Canadian artist (1859–1938)

Harriet Mary Ford or simply Harriet Ford (1859 – 31 October 1938) was a Canadian artist who worked as a painter, muralist and jeweller. She has been described as epitomizing "the Canadian New Woman". Ford was active as a critic, writer, and lecturer, and was known in academic circles as an authority on Renaissance art and artists. Ford belonged to a number of societies and organizations and founded the Society of Mural Decorators in 1894.

== Early life ==
Ford was born in Brockville, Canada West in 1859. Her father was a barrister, David B. Ogden Ford. After being orphaned at the age of ten, Ford was educated at a private Anglican school for girls, the Bishop Strachan School, from 1870 to 1878.

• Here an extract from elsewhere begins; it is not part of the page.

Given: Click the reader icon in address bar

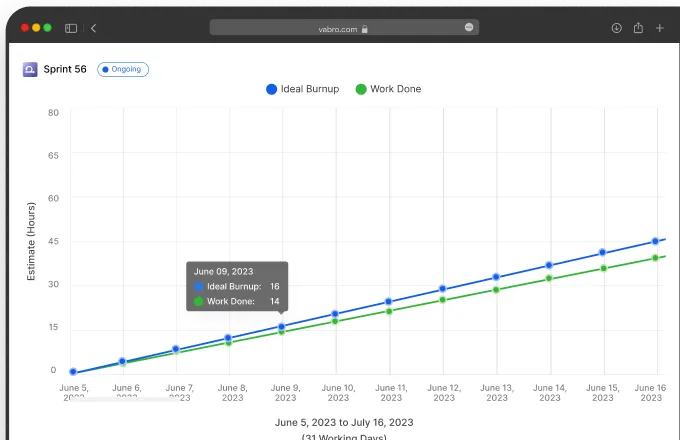Looking at the screenshot, I should tap(469, 28).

== Education and travels ==
Ford studied at the Central Ontario School of Art in Toronto, Ontario, Canada, the St John's Wood Art School, and the Royal Academy in London, England. In France, she studied at the Académie Colarossi in Paris and with Luc-Olivier Merson and Joseph Blanc. Ford also completed a residence in Italy as part of her training, before focusing on her work as a muralist, painter and jewellery maker.

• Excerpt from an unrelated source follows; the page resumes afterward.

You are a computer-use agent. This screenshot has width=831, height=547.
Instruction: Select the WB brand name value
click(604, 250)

Ford spent much of her life traveling, visiting countries such as Italy, Spain and England, and living intermittently in Canada and England. During her time spent in England, Ford shared a cottage with her fellow artists Edith Hayes and Sydney Strickland Tully in Newlyn and Bovingdon Green, Great Marlow, Buckinghamshire. Although she frequented Newlyn and many other parts of England, Ford preferred passing her time in St. Ives. Ford began to express new ideas and attitudes towards art after her many travels throughout Europe, thus prompting critics to brand her as "dangerous."

Ford worked full-time as a writer, lecturer and artist. She was unmarried, professionally focused and financially independent, and has been described as epitomizing "the Canadian New Woman". Such a position had both benefits and drawbacks. After winning the 1896 poster competition for the Toronto Horse Show, Ford was attacked by an anonymous critic in Saturday Night magazine, who derided both the poster's design of a woman on a horse and the very idea of the "New Woman".

With her international experience, Ford was a supporter of the idea that Canadian artists should be free to find inspiration wherever they wished. In J. Russell Harper's Painting in Canada: A History, he said that Ford stated that she did not believe that the depiction of Canadian scenes was essential for participation in the Canadian school of art.

== Career as an artist ==

=== Painter ===
Ford’s work is in such public collections as the National Gallery of Canada, the Art Gallery of Ontario and the Art Gallery of Hamilton.

In painting, Ford worked primarily in oil paint, watercolour, and pastel.
She displayed her work at numerous locations including the Royal Canadian Academy and the Paris Salon. During the Royal Canadian Academy Exhibition of 1895, Ford displayed four of her own pieces, including Girl in White, Annunciation, a decorative oil panel and a self-portrait.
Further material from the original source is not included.